Supplied data:
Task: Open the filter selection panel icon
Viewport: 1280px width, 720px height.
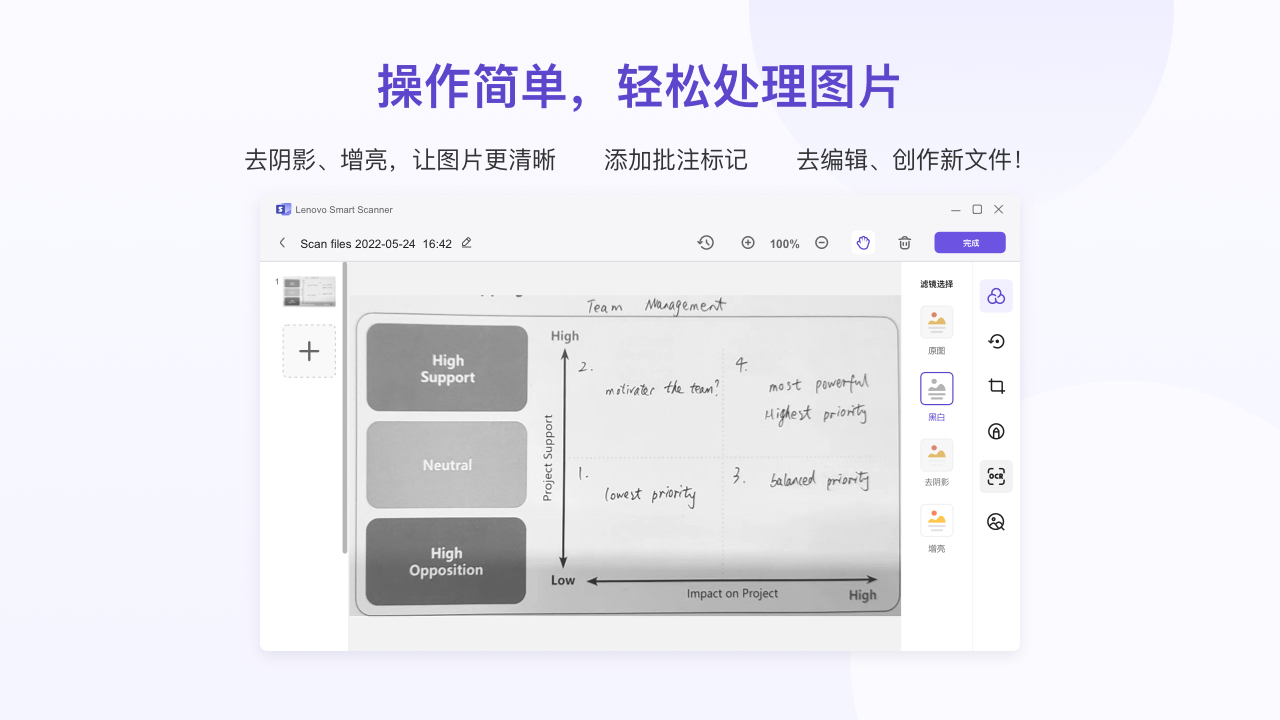Action: (x=996, y=296)
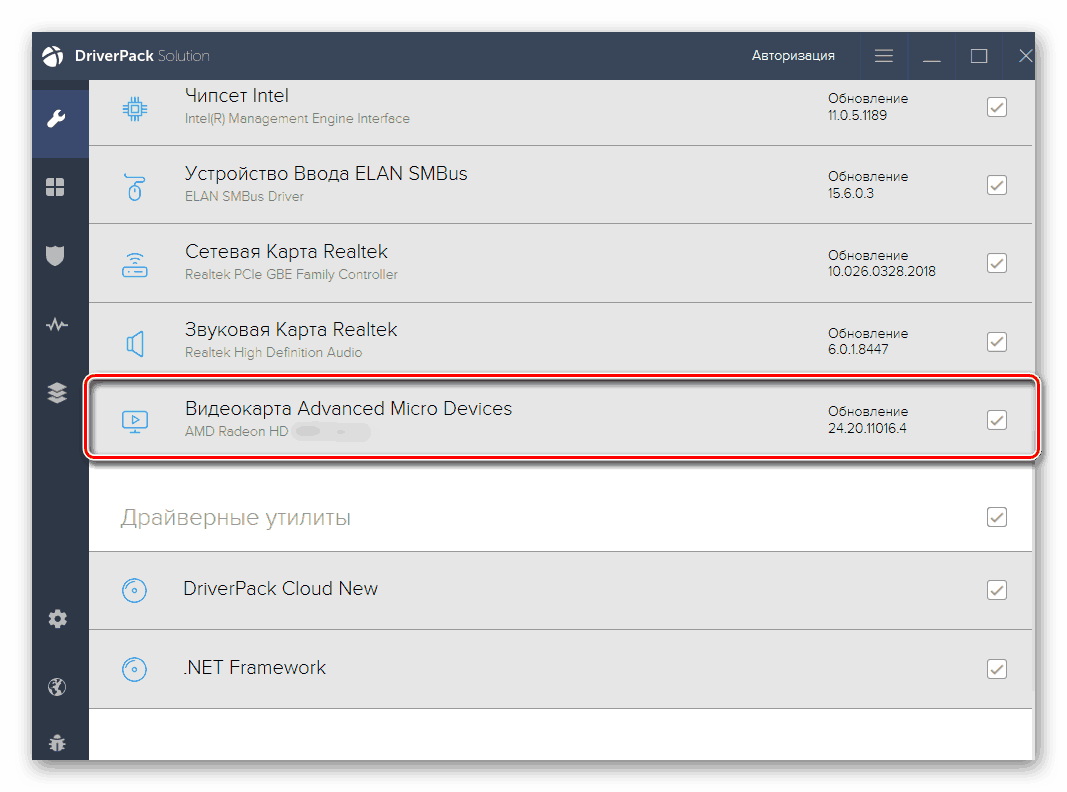Click the Авторизация link
The height and width of the screenshot is (792, 1067).
pyautogui.click(x=793, y=56)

Task instructions: If an entry above holds a picture, leave that picture out and print the rest exactly.

Task result:
Task: Open the filter selection panel icon
Viewport: 1280px width, 720px height.
Action: (x=996, y=296)
Click the Авторизация link
The height and width of the screenshot is (792, 1067).
pyautogui.click(x=793, y=56)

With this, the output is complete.